### Problema da risolvere
Prosegui il testo sulla riforma delle soprintendenze del MIBACT, ripartendo subito dopo la sua ultima frase.

### Testo della pagina
----

Archeoclub PescaraArcheoclub d’Italia condivide ed appoggia la campagna di protesta  degli archeologi nei confronti della riforma dell’organizzazione del MIBACT 

PESCARA – Archeoclub d’Italia condivide ed appoggia la campagna di protesta ed il sit in degli archeologi nei confronti della riforma dell’organizzazione del MIBACT che vede l’unificazione delle varie soprintendenze regionali.

Archeoclub d’Italia ha sempre auspicato questo nuovo assetto organizzativo che, però, per il modo schizofrenico con cui viene realizzato e senza una visione progettuale a medio e lungo termine, rischia di creare più danni rispetto ai vantaggi indiscutibili che ne potrebbero derivare.

Il dibattito sulla opportunità di soprintendenze specializzate e soprintendenza unica non è nuovo.

L’assetto tradizionale del Ministero, che si è sempre basato sul vecchio modulo organizzativo, sin dai tempi del Ministero per la Pubblica Istruzione, presentava la criticità di uffici che non dialogavano fra di loro, pur dovendosi interessare di beni culturali che spesso avrebbero dovuto coinvolgere più discipline e specializzazioni..

La realizzazione della soprintendenza unica è, quindi, senz’altro utile, se non necessaria.

Infatti, La visione unitaria di tutti i beni culturali, anche paesaggistici, favorisce spesso un approccio multiculturale e multifattoriale che, specie nella emissione dei nulla osta e delle autorizzazioni, se non negli interventi di restauro, permette di meglio intendere il valore dei beni e meglio raggiungere un risultato omogeneo.

Ovviamente questo modulo organizzativo ha le sue pecche.

In primo luogo il fatto che il soprintendente ben raramente è un esperto di tutte le tipologie di beni culturali e proviene da un cursus studiorum talvolta archeologico, talvolta architettonico, talvolta ambientalista, tanto da ingenerare il pericolo che, suo malgrado e in buona fede, privilegi uno dei tanti punti di vista che l’approccio multifattoriale richiede.

La riorganizzazione del Ministero, sotto questo profilo, pecca perché non costruisce luoghi e strumenti opportuni per assicurare che l’approccio sia realmente multifattoriale, senza prevaricazioni intellettuali. Soprattutto in una situazione della preparazione universitaria che ancora vede una separazione tra architetti, archeologi, storici dell’arte etc. e non una formazione unitaria di un “curatore di beni culturali”.

----

### Dati forniti

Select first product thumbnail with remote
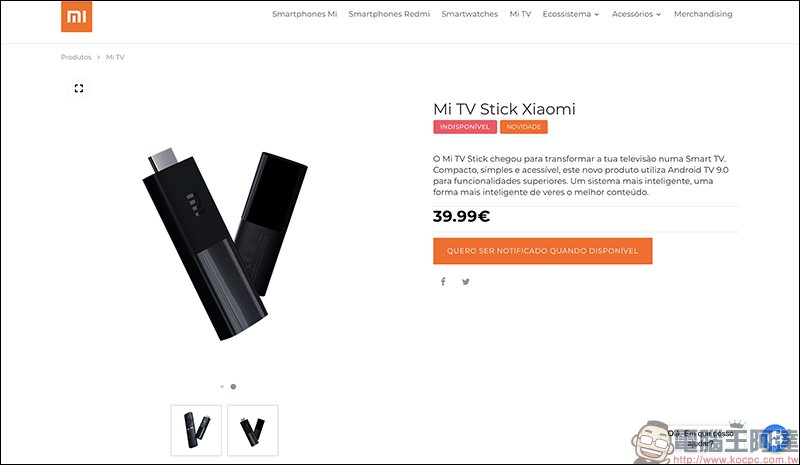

----

### Risposta al compito
Probabilmente poiché nessuno può sapere tutto, è necessaria una organizzazione interna basata su gruppi di lavoro, confronti quotidiani, stanze di compensazione tra i diversi interessi culturali in gioco nella gestione concreta, che non è facile mettere in piedi soprattutto senza appesantire il lavoro della soprintendenza e rallentarlo, alla luce dellesempre più stringenti procedure di silenzio assenso o diniego (la Sicilia ne sa qualcosa inpiù del Continente). La figura del nuovo soprintendente unico, quindi, dovrebbe essere radicalmente diversa da quella cui siamo abituati. Un coordinatore, un facilitatore, un manager capace di conciliare opposte visioni ed esigenze, buon amministratore, giurista non eccelso ma consapevole dei problemi, e al contempo un uomo di grande e solida cultura. Occorre preparare questi uomini perché, allo stato, di questi non se ne vedono tanti. Occorre un tempo di rodaggio almeno di medio periodo perché la riforma stessa non sia gettata in pasto a funzionari di buone intenzioni ma non preparati alla nuova visione. Soprattutto un coordinamento della riforma con il mondo universitario per la identificazione di percorsi formativi ad hoc.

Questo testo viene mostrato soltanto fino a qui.